Norian’s words almost made me stop again but he prevented it, keeping a tight grip on my arm and pulling me along with him. Rych had moved to my other side and I walked in step, flanked by both of them. We talked to three more shop owners before taking a break for lunch. I’d had to place compulsion with each of the three in order to learn what Norian wanted to know. It wasn’t good—any of it.

"Where are we meeting with your people?" I asked, as we ate at a small table inside a café. Norian was cold, I could tell, and he wanted to eat inside rather than staying outside and ordering from a vendor’s cart.

"About six blocks from here, at another hotel," Rych answered. Norian’s mouth was full, so he let his assistant take up the slack.

"Do any of them know where we’re staying?" I asked.

"They think they do—I’ve got a suite set up not far from here, under Norian’s name." Rych was proud of himself, I could tell. He grinned as he bit into his sandwich.

I nibbled at my food. I was far away, though, in thoughts anyway. All the vendors we’d spoken with had mentioned children disappearing. I didn’t like that one bit and wanted to go right to the temple and pull any out that might be there. Norian was doing his best to hold me back.

"We’ll take care of business later, when it’s dark and we know which of our agents are moles," Norian tapped the edge of my plate, bringing me back to my uneaten food. "Eat your lunch—I don’t need a collapsing Liaison." I sniffed at his words and lifted my sandwich.

* * *

Norian gave an improvised speech, telling twenty-nine operatives that we were making some progress in this case, but it was going slowly and we weren’t likely to find anything truly incriminating for a while.
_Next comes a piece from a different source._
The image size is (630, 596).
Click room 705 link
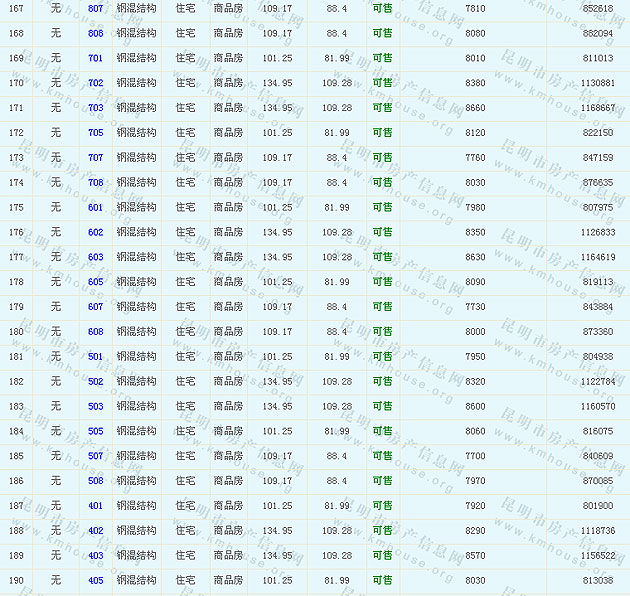tap(95, 133)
I’d gone Looking, just to make sure there weren’t any cameras or listening devices on any of them, but they probably knew better than that. Nobody had anything. Norian was misleading them, too, putting any moles’ fears to rest that we didn’t have any solid proof yet. When his speech was over, I mingled with the crowd and told Norian and Rych through mindspeech just who the bad guys were. Six of them were tainted and Norian had their names by the time they walked out the door.

That evening, he placed a call to each of the six operatives, asking them to meet him at our bogus hotel room. Rych answered the door and each of the six were led to a bedroom for a private conference with Norian. I was inside the bedroom with Norian and watched as each one was bitten by a twelve-foot lion snake that leapt at them the moment they walked through the door. All six died of poisoning and all six were transported, courtesy of yours truly, to Tykl. Someone would pick up the bodies later. Rych/Lendill never saw the snake and never asked questions, either. We all knew what was going to happen to those operatives when they were invited to the suite. Perhaps Rych thought I did it—he’d seen me work when Norian and I had come to help him while he was under attack.
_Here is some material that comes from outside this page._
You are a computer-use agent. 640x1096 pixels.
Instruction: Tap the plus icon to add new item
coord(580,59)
"Now, on to other business," Norian shrugged into his coat later. "Lissa Beth, you named every one of the six we suspected," he added. "Rych here," he clapped his assistant on the back, "had already gotten hits on all of them; we just wanted confirmation. Now, feel free to take us to the dungeons of the Brotherhood of the New Dawn." He grinned at me. I turned all of us to mist and got the hell out of there.
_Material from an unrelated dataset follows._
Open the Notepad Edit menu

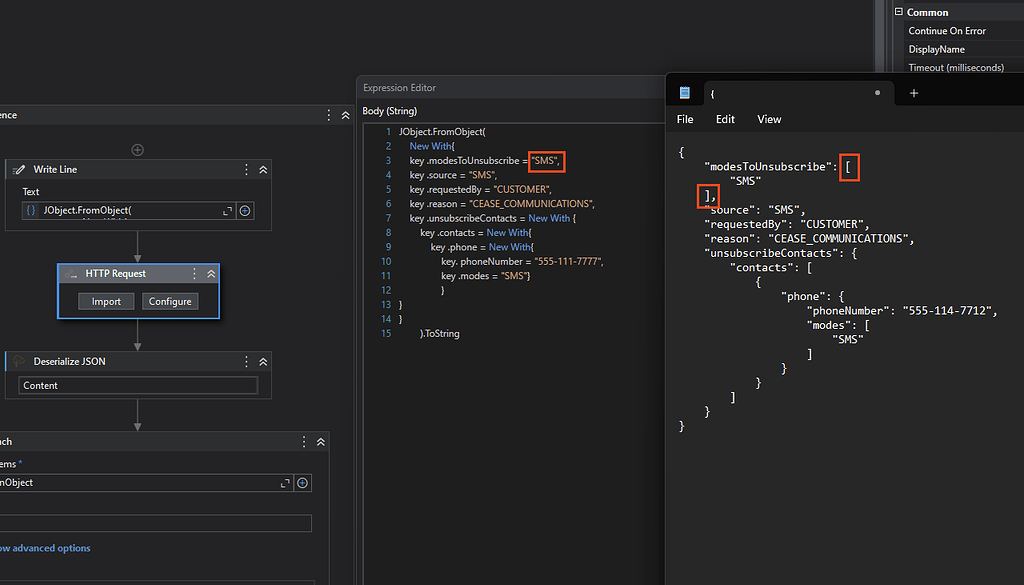pyautogui.click(x=725, y=119)
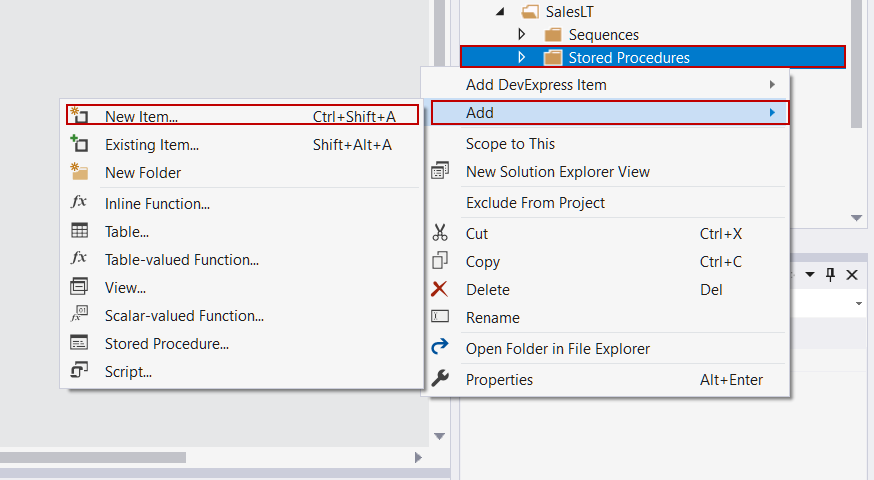Click the Cut scissors icon
Viewport: 874px width, 480px height.
point(440,233)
Norian probably didn’t want me to kill the guy, but I did it anyway. No way was he going to live after raping a nine-year-old. That brother of the New Dawn got sent to Tykl in two pieces, just as dawn was breaking there. He got to keep company with the poisoned mole operatives.

* * *

"Lissa Beth, if you’re done now, we need to have a few words." Norian was back to hissing after I dropped eight children off at an emergency room and sent them inside, some of them nearly unable to walk, they were so brutalized.